AI technologies are advancing at a breakneck pace, a mere three years ago the notion of Drake and The Weeknd appearing on the same track was probably just stuff of fantasy, or maybe a nightmare for Universal records… Let alone hearing Drake cover Wegz’s ‘El Bakht’, or even Rihanna covering Nancy Ajram. As weird as they are conceptually, or as different as these tracks are to our ears, they have a certain, almost kitsch value that keeps us listening.

With an unquestionable knack for causing controversy, AI tech companies have been receiving astounding praise, and equal backlash in the recent months. Described as heralding a new era by some, and the harbinger of doom by others, there are certainly no right answers or wrong answers when it comes to AI, or the ethics behind it.

For many the ethics behind AI is a gray area, but one area which brings out particularly hot takes is the subject of AI’s involvement in arts. AI paintings and photography are now a capable tool, and their kinks are continually getting worked out.

Naturally, leaving no stone unturned, AI has made its way into the musical sphere. In a constant push and pull, AI generated music has received very mixed reactions from both listeners and artists.
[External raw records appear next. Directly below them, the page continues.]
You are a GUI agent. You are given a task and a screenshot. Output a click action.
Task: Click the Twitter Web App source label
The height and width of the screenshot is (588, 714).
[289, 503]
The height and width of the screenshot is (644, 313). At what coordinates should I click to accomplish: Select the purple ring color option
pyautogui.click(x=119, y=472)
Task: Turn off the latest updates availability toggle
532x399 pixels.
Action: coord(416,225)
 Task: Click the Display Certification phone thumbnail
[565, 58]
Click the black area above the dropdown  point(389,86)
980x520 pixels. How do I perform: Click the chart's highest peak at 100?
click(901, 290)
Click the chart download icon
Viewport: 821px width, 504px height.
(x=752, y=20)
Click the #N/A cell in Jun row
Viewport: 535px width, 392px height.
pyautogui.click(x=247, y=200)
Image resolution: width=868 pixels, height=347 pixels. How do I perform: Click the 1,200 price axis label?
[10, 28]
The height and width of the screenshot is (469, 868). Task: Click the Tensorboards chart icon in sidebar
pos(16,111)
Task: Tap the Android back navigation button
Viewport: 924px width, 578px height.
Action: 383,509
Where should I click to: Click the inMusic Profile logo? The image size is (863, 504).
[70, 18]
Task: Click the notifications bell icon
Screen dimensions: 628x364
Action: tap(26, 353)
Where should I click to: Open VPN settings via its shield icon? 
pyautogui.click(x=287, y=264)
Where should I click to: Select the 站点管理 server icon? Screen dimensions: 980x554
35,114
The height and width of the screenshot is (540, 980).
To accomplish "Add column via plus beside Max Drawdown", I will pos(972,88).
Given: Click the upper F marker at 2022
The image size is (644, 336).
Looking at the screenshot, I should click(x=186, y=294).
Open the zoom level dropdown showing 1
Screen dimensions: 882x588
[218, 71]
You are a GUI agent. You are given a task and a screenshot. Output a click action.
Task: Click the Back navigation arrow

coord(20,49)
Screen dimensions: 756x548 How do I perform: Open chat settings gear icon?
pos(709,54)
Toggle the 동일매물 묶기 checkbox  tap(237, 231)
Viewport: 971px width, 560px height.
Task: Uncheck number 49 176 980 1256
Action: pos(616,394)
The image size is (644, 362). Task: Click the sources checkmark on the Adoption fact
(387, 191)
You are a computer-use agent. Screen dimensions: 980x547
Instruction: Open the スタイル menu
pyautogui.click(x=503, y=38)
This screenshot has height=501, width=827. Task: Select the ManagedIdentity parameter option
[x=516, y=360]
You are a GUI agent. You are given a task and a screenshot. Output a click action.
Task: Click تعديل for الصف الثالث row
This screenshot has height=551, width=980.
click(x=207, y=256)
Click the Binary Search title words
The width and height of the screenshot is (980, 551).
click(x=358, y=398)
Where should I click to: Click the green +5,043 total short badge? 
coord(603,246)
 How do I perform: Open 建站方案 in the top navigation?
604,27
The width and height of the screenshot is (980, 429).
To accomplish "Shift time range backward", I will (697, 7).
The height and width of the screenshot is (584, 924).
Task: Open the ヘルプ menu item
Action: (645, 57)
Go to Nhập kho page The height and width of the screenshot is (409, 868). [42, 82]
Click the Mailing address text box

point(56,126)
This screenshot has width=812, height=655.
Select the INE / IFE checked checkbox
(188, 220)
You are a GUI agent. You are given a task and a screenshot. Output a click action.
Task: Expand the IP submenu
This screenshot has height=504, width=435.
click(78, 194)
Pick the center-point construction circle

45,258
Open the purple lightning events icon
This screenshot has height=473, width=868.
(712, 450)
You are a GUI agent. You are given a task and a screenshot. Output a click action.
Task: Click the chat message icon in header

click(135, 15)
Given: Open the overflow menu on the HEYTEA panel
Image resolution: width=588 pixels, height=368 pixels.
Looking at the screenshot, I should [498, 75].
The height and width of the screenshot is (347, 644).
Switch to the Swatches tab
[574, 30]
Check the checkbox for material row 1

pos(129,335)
On the artists’ side of the fence we have contrasting views that range from Drake’s playful nod towards AI-generated music with his voice, to Grime’s absolute acceptance of the idea, to the point of working on technology that will allow herself and other artists to record their vocals, specifically so that AI can be taught to recreate it for other artists.

Claire Boucher, aka Grimes, expressed her desire to be a “guinea pig” for this new tech, she also stated that she’ll be willing to share 50% royalties on any piece of music that reaches success using her newly developed technology. That made us wonder. Because essentially, Grimes only dropped a few lines for an AI to learn and then the tech took over from there to create an entire song. Ultimately, she had very limited involvement and arguably zero creative input, yet she can claim up to a massive 50% of gains. Is that fair? And what does that mean for other artists who are still not on board with the whole technology?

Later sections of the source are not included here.